Predict a class using a threshold different than the 0.5 default with tidymodels

  1. Is there any way I can specify in {parsnip}/{yardstick} ({tidymodels} for short), in a standard two-class classification model flow, I want to predict a class using a threshold on score ("probability") different from the 0.5 default?

  2. Is there a way to incorporate this decision into the training flow? I.e. learn the best threshold from the the test ROC (the thresh that would maximize the AUC)

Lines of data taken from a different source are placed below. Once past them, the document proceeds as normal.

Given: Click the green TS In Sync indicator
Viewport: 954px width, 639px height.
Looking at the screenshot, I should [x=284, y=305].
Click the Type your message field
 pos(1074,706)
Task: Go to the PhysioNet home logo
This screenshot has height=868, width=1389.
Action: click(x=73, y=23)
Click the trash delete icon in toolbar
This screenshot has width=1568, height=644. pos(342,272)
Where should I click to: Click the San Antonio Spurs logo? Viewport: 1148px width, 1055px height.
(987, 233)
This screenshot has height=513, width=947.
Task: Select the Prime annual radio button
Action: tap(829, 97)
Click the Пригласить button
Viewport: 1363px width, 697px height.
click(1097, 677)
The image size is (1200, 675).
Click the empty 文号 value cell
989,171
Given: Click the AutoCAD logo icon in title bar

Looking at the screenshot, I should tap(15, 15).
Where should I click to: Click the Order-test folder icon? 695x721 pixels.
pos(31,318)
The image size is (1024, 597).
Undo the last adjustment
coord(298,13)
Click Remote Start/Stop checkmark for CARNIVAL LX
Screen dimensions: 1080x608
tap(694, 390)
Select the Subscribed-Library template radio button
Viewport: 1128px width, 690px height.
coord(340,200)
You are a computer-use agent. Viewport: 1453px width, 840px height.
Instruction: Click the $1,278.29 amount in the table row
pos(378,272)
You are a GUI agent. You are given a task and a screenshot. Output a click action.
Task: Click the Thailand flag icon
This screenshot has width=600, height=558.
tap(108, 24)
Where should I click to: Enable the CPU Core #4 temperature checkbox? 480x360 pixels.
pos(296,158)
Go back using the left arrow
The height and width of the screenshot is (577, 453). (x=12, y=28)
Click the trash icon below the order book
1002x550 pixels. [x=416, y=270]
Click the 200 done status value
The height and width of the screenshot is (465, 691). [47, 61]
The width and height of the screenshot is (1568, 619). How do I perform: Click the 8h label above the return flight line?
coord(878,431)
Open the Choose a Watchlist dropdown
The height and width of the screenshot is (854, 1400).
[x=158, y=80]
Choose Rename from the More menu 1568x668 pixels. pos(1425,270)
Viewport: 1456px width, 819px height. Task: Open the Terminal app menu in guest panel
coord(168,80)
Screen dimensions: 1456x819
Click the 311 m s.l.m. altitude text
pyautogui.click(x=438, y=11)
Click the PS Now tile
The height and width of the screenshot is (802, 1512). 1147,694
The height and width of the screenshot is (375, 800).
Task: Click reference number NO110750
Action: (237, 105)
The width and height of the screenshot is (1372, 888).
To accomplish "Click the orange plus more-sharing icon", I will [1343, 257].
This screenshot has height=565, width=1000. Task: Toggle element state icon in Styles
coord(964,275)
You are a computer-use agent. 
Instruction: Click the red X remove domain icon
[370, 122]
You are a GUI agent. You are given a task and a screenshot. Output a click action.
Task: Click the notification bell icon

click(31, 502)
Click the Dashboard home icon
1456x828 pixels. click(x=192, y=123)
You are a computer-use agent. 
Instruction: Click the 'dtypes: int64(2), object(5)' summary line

Note: I know how to do this manually, I'm asking about a parameter which allows this seamlessly in the flow

Example with simulated data:


n <- 10000
x1 <- runif(n)
x2 <- runif(n)
t <- 1 + 2 * x1 + 3 * x2
y <- rbinom(n, 1, 1 / (1 + exp(-t)))

my_data <- tibble(y = factor(y), x1 = x1, x2 = x2)

my_rec <- 
  recipe(y ~ ., data = my_data) %>%
  step_center(all_predictors()) %>%
  step_scale(all_predictors()) %>%
  prep(training = my_data)

glm_mod <- logistic_reg() %>%
  set_engine("glm") %>%
  fit(y ~ ., bake(my_rec, my_data))

glm_res <- predict(glm_mod, bake(my_rec, my_data), type = "prob") %>%
  bind_cols(predict(glm_mod, bake(my_rec, my_data), type = "class")) %>%
  bind_cols(y = my_data$y)

I'm guessing the simplest thing to my 1st question would be a parameter to predict when the type is "class", something like "threshold" or "cutoff" that would receive say 0.8 instead of 0.5. But this is needed also in {yardstick} with just about any two-class metric (spec, sens, precision). Anyway I haven't found one in the docs or in any demo. Is the current solution to go manual with the predicted scores?

About the 2nd question I have no idea...

This is planned for the next major version of workflows; you'll be able to specify a specific threshold that will just work or to say that you want to tune it.

The bad news is that we are spending 1-2 months on documentation currently.


This topic was automatically closed 7 days after the last reply. New replies are no longer allowed.

Documentation is important, thanks Max!